Task statement: Among the entries that follow, locate the line with "Gallery (166, 586)" and the line with "[باز کردن فهرست] (36, 30)". Output those lines and all lines in between, exactly, minus the pictures.

Records provided:

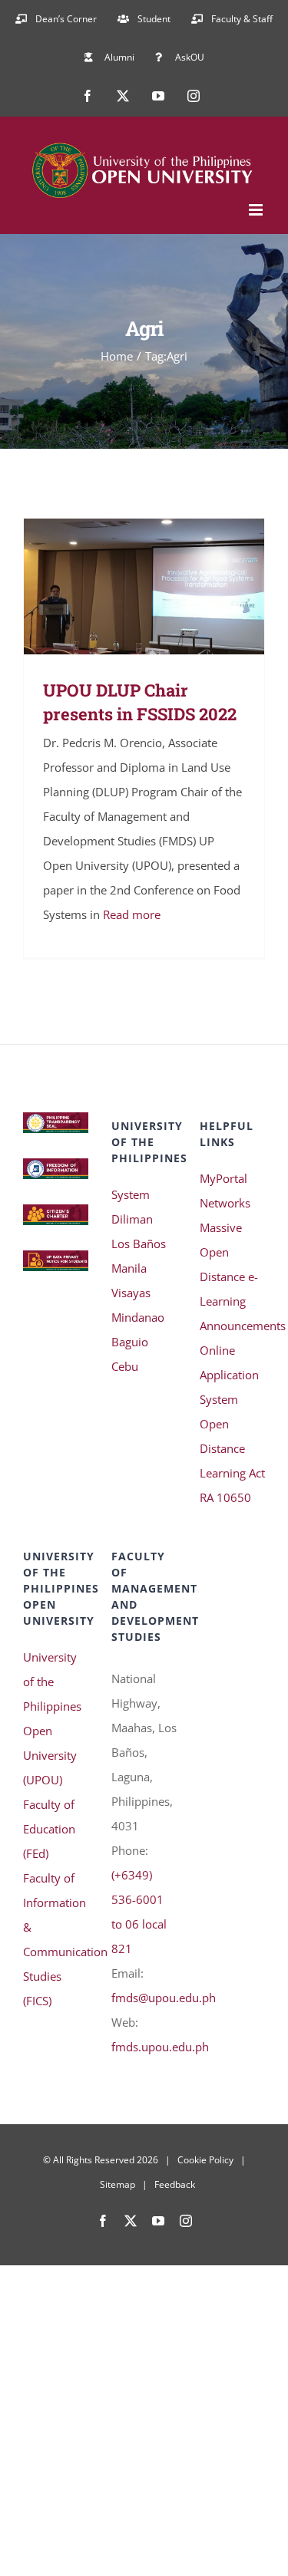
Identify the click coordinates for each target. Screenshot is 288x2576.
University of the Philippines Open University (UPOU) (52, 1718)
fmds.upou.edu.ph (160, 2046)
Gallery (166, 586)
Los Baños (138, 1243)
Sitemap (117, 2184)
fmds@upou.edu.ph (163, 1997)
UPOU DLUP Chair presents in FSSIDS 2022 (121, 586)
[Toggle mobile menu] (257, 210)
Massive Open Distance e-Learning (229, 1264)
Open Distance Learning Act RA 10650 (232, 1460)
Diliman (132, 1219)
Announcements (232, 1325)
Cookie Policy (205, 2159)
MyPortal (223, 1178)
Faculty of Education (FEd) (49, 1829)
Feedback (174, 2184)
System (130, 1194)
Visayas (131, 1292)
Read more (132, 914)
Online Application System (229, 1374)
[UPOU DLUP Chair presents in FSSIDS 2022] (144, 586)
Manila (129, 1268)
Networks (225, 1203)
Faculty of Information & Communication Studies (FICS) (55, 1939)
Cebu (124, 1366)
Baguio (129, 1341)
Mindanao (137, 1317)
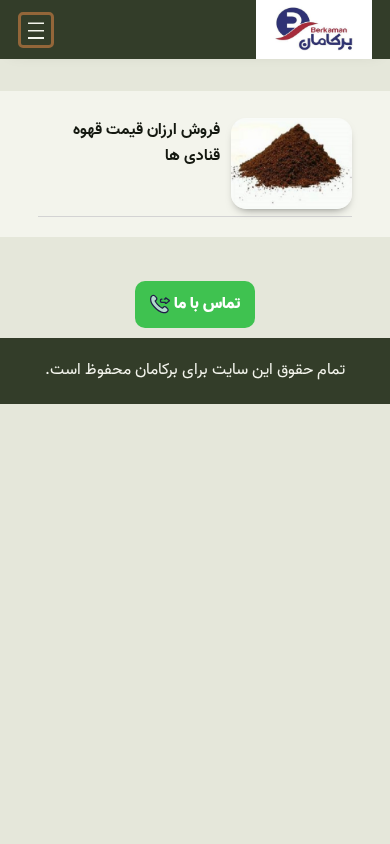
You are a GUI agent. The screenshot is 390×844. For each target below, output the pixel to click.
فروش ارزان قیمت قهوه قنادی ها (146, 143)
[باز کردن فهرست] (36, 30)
---
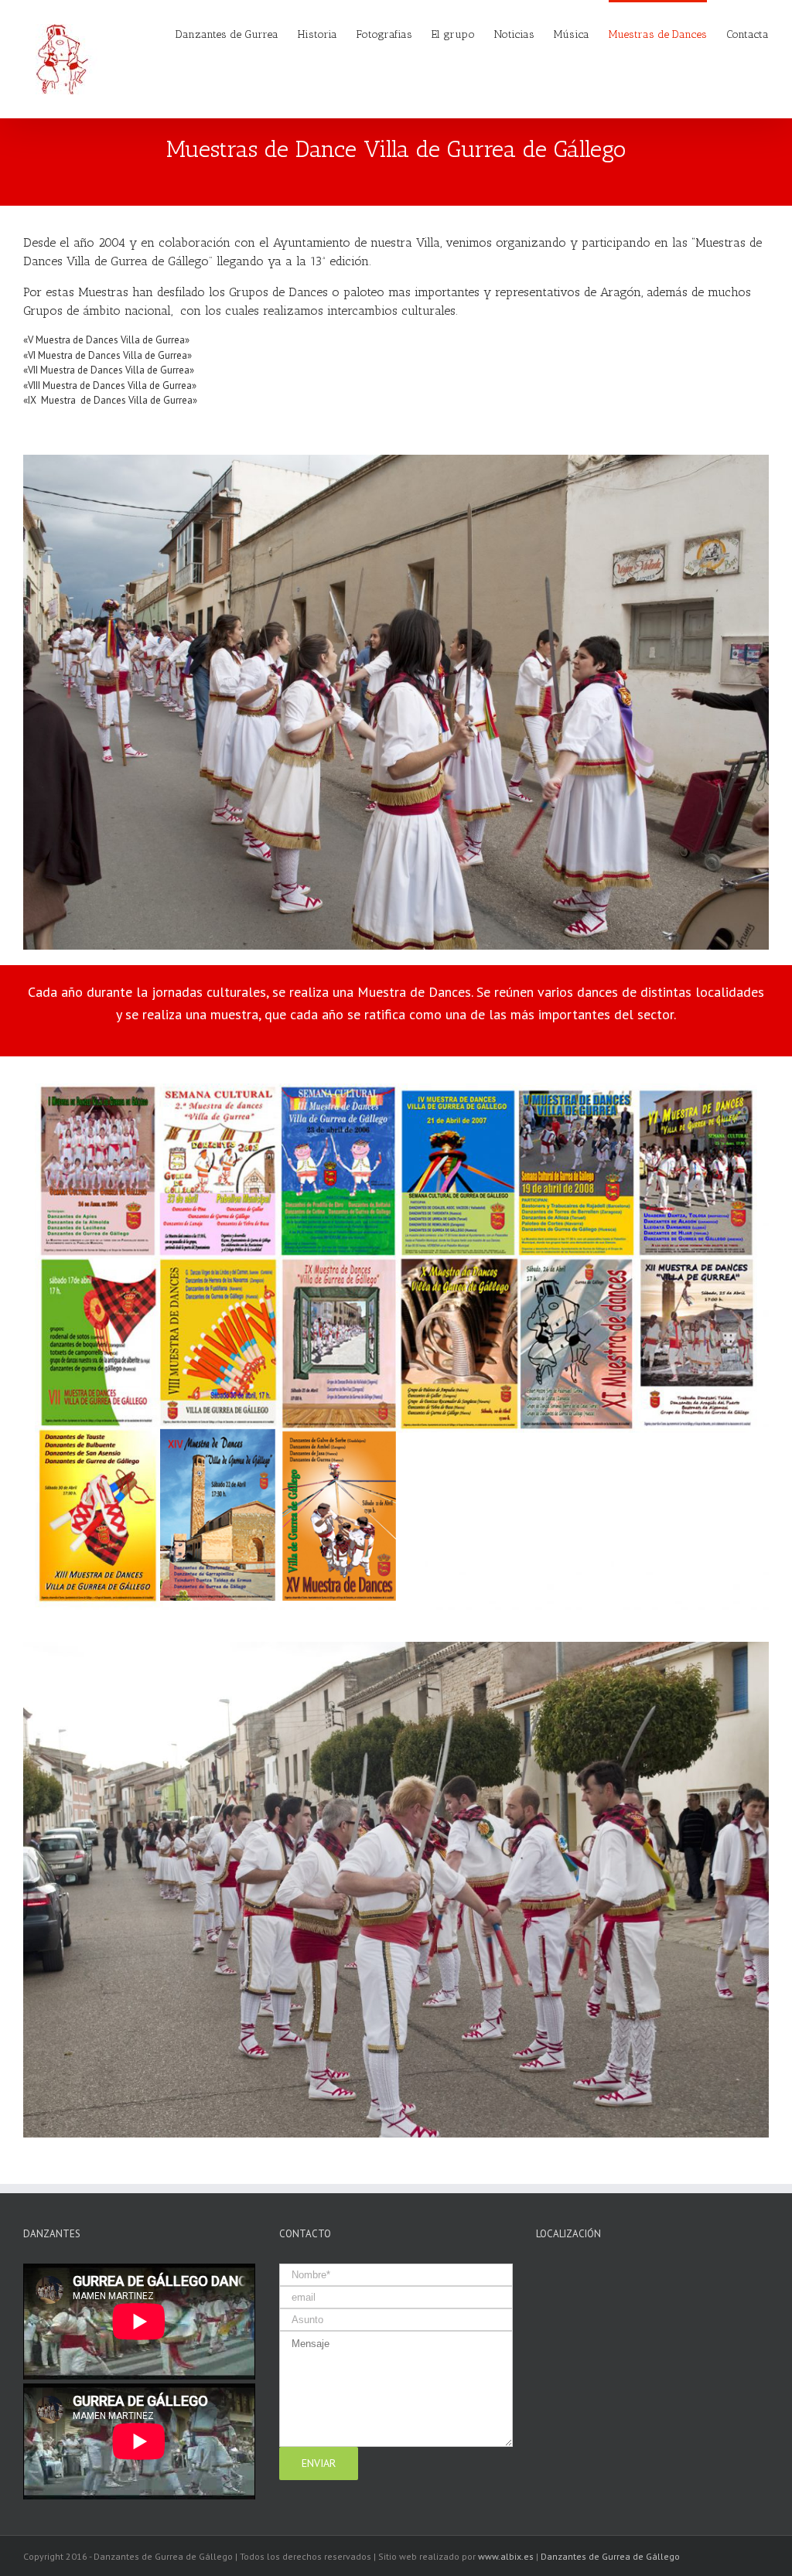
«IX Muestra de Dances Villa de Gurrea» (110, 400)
* * *
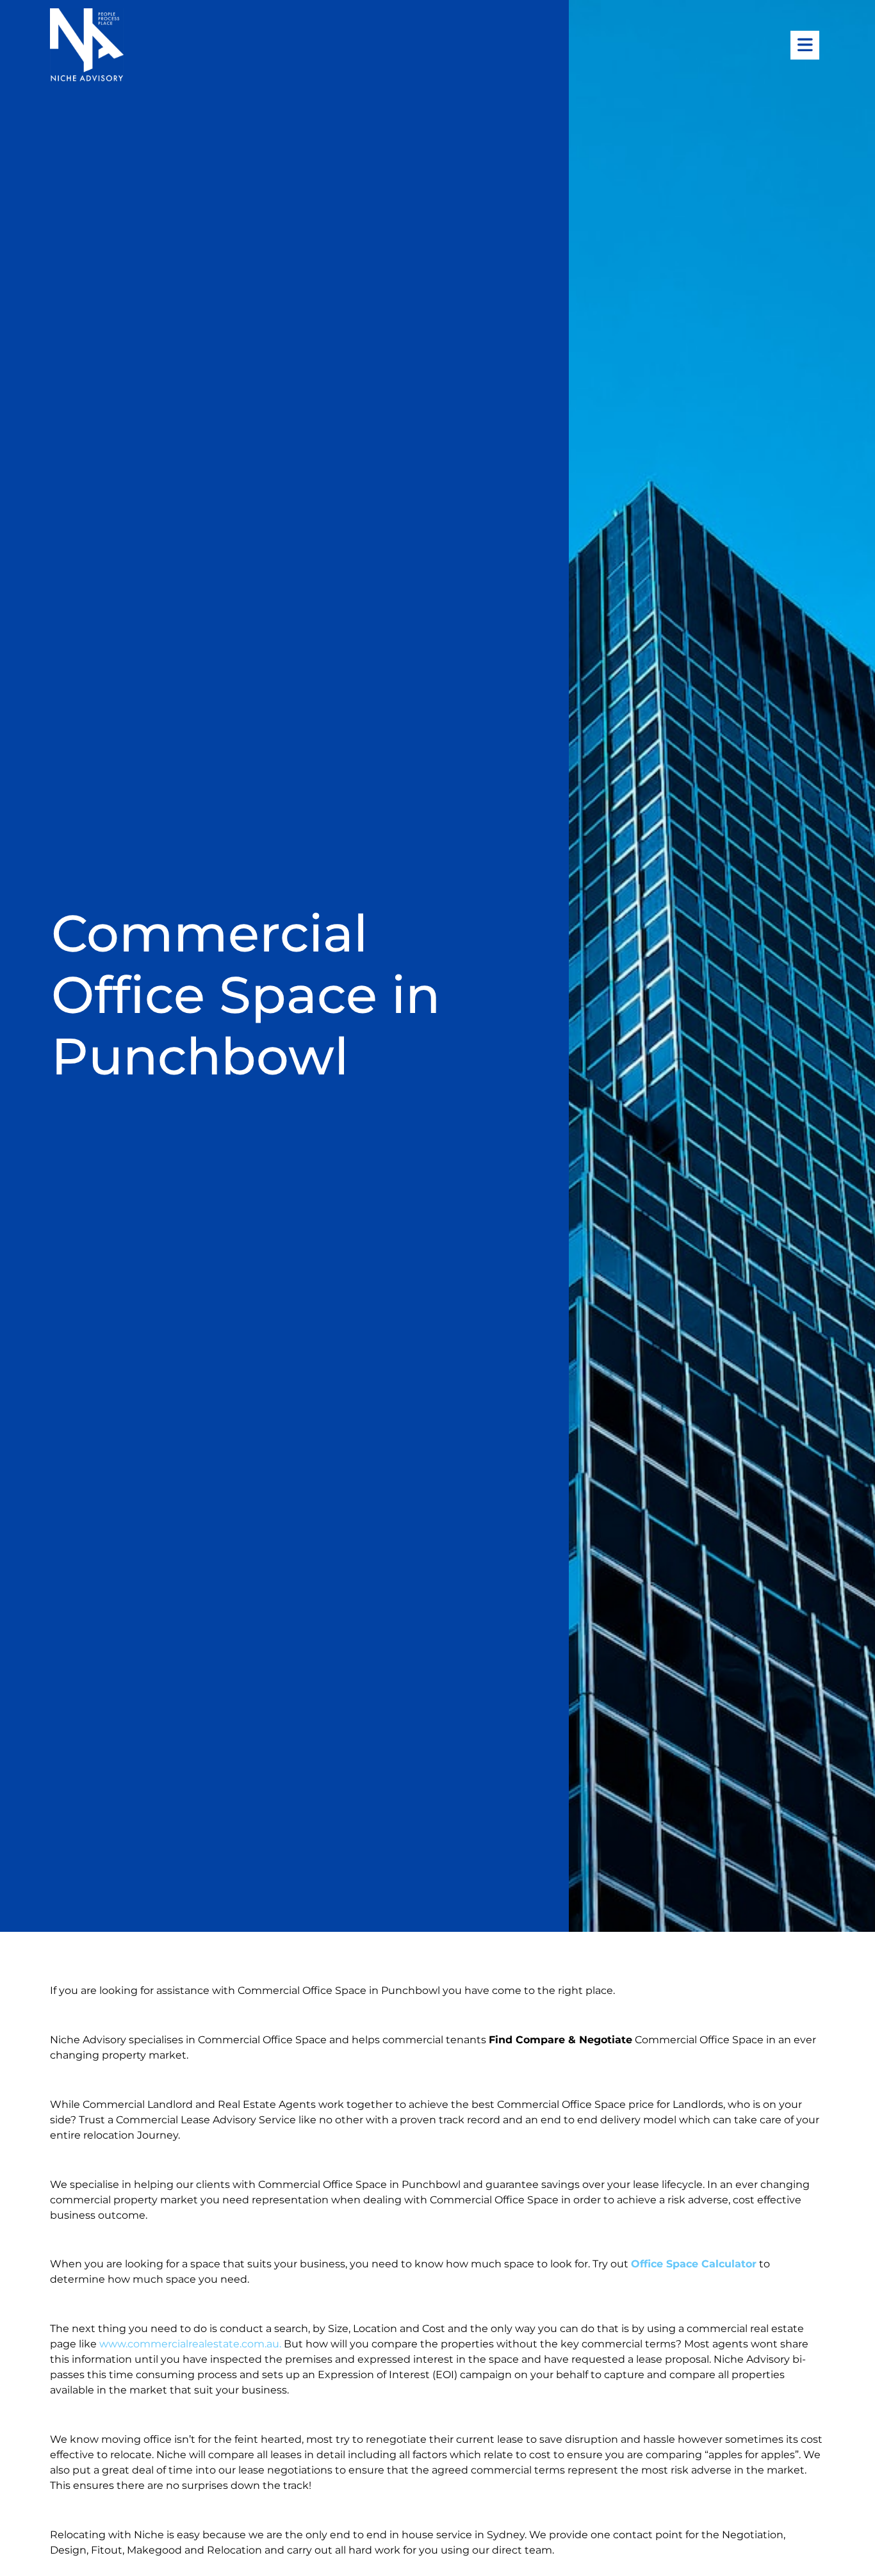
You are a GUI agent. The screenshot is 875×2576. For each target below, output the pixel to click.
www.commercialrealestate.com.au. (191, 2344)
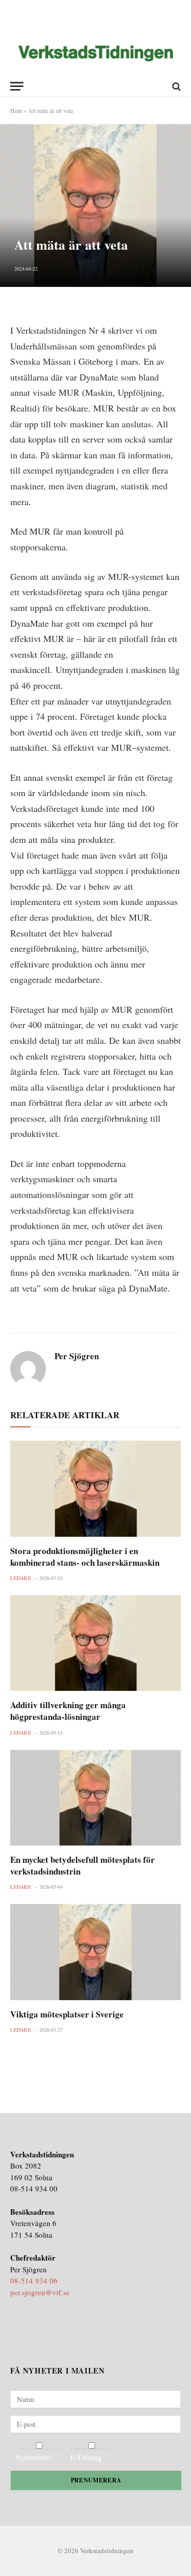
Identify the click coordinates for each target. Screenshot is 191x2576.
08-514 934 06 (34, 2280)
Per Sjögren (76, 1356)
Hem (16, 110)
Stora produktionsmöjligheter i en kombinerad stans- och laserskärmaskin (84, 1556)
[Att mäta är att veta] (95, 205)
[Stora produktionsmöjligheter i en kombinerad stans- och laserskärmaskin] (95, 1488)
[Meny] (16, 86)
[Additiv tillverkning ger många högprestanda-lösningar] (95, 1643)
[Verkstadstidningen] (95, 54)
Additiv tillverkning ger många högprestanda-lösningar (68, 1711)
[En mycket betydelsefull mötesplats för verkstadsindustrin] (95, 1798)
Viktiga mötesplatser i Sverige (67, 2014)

Written response:
Gallery (166, 586)
Los Baños (138, 1243)
Sitemap (117, 2184)
fmds@upou.edu.ph (163, 1997)
UPOU DLUP Chair presents in FSSIDS 2022 (121, 586)
[Toggle mobile menu] (257, 210)
Massive Open Distance e-Learning (229, 1264)
Open Distance Learning Act RA 10650 (232, 1460)
Diliman (132, 1219)
Announcements (232, 1325)
Cookie Policy (205, 2159)
MyPortal (223, 1178)
Faculty of Education (FEd) (49, 1829)
Feedback (174, 2184)
System (130, 1194)
Visayas (131, 1292)
Read more (132, 914)
Online Application System (229, 1374)
[UPOU DLUP Chair presents in FSSIDS 2022] (144, 586)
Manila (129, 1268)
Networks (225, 1203)
Faculty of Information & Communication Studies (FICS) (55, 1939)
Cebu (124, 1366)
Baguio (129, 1341)
Mindanao (137, 1317)
You are a GUI agent. The screenshot is 390×844. For each target below, output the pixel to click.
فروش ارزان قیمت قهوه قنادی ها (146, 143)
[باز کردن فهرست] (36, 30)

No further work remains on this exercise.